Die Aufgaben der Pädagogischen Koordinatorin

Was sind die Aufgaben der Pädagogischen Koordinatorin? Das fragen sich häufig Besucher unserer Schule, wenn sie auf der Bank vor meinem Büro z. B. auf einen Termin beim Schulleiter warten. Meine Aufgaben sollen nun hier erläutert werden.

Wie der Name schon sagt, koordiniere und organisiere ich sehr viel.

Kurz vor Ende des ersten Halbjahres der 10. Klasse beginnt meine Arbeit mit den Schülerinnen und Schülern. Es geht um den wichtigen Übergang in die Gymnasiale Oberstufe, deren prinzipiellen Aufbau ich erläutere. Welche und wie viele Fächer müssen belegt werden? In welchen Fächern werden Prüfungen abgelegt? Wie ergibt sich aus den erreichten Punkten später der Abiturschnitt? Wann wird man zum Abitur zugelassen? Wie sieht eine flexible Kurswahl aus, um in der Kursphase Prüfungsfächer notfalls noch umwählen zu können? Diese und noch einige andere Informationen müssen die Schülerinnen und Schüler dann in eine erste Kurswahl umsetzen. In Einzelgesprächen berate ich bis zu den Osterferien anschließend jede einzelne Schülerin und jeden einzelnen Schüler, ob die Wahl korrekt bzw. sinnvoll ist oder nicht. Ist die Wahl ausgewertet, entscheide ich in Zusammenarbeit mit dem Schulleiter und der stellvertretenden Schulleiterin, welche Kurse eingerichtet werden können.

Die Eltern der Schülerinnen und Schüler der 10. Klasse werden in der Regel im Februar über die Gymnasiale Oberstufe auf einem Elternabend informiert, damit sie ihre Kinder bei der Wahl der Kurse unterstützen können.

Spätestens in den Sommerferien werden die Schülerinnen und Schüler in die Kurse eingeteilt, so dass sie zu Beginn des Schuljahres ihren Stundenplan erhalten können.

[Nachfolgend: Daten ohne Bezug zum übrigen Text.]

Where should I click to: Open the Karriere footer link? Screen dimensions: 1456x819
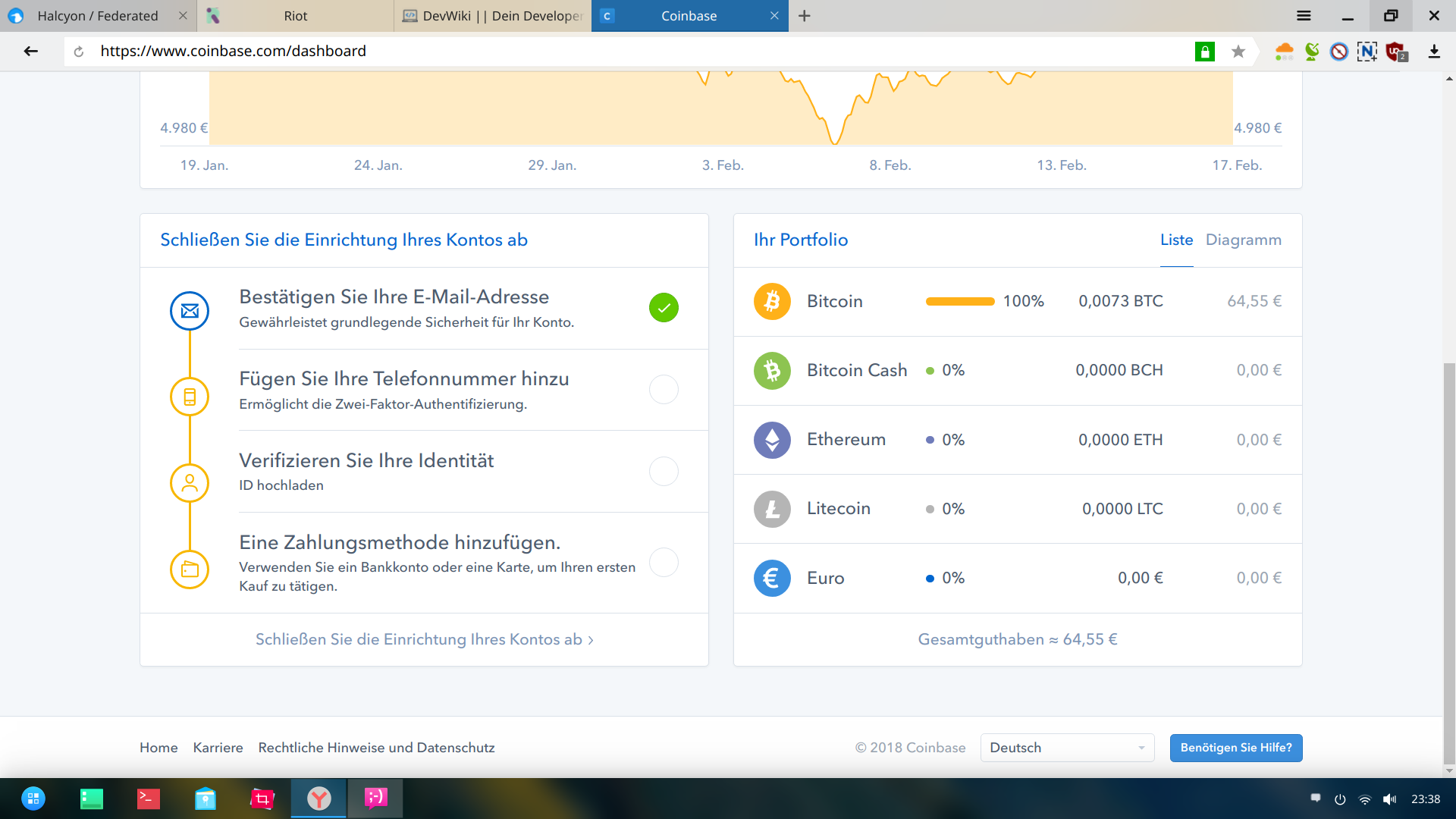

Während der Kursphase bin ich vor allem Berater und Begleiter der Schülerinnen und Schüler. Hier kommt jetzt auch immer mehr der pädagogische Teil meiner Arbeit zum Tragen. Ich sehe mir zum Ende jeden Halbjahres alle Zensuren an, um gegebenenfalls gefährdete Schülerinnen und Schüler zu warnen und zu beraten bzw. Auswege zu finden.

Wichtig sind auch meine Hinweise zur Präsentationsprüfung, mit denen ich im 2. Semester beginne. Sie werden im 3. Semester fortgesetzt, in dem dann auch die Durchführung der Themenwahl von der ersten Themenfindung bis zur Genehmigung des Themas stattfindet. Im 4. Semester beginnt der Endspurt unserer Abiturientinnen und Abiturienten. Er wird spätestens ab Februar durch einen Count-Down begleitet, in dem jeder Tag bis zur Abiturverleihung bedacht wird. Zum Ende des 4. Semesters erfolgen die Zulassung zum Abitur und die Berechnung der Gesamtqualifikation der einzelnen Schülerinnen und Schüler. Dann beginnt die heißeste Phase des Abiturs, der Prüfungszeitraum. Hier heißt es, Papier für die schriftlichen Arbeiten abzuzählen, Protokollformulare vorzubereiten, Prüfungspläne für das mündliche Abitur und für die Präsentationsprüfung zu erstellen, Prüfungsräume vorzubereiten und vieles mehr. Fast zum Ende werden die Punkte addiert und die Ergebnisse verkündet sowie gegebenenfalls Rettungsprüfungen organisiert. Den krönenden Abschluss eines Schuljahres bildet dann die Verleihung der Abiturzeugnisse, bei der ich in der Regel mit einer kurzen Bilanz zum Programm beitrage.

Dies ist aber bei weitem nicht alles, was es für mich zu tun gibt. Einiges sei hier noch genannt: Aufstellen der Klausurpläne, Organisation der Nachschreibetermine, Führen des Terminplans der Schule, wöchentliche Aushänge der Termine des Kollegiums und der der Oberstufenschüler, Erstellen aller Semesterzeugnisse der Gymnasialen Oberstufe.

Es sind zwar viele Aufgaben zu bewältigen, aber dafür übe ich eine sehr interessante Tätigkeit aus.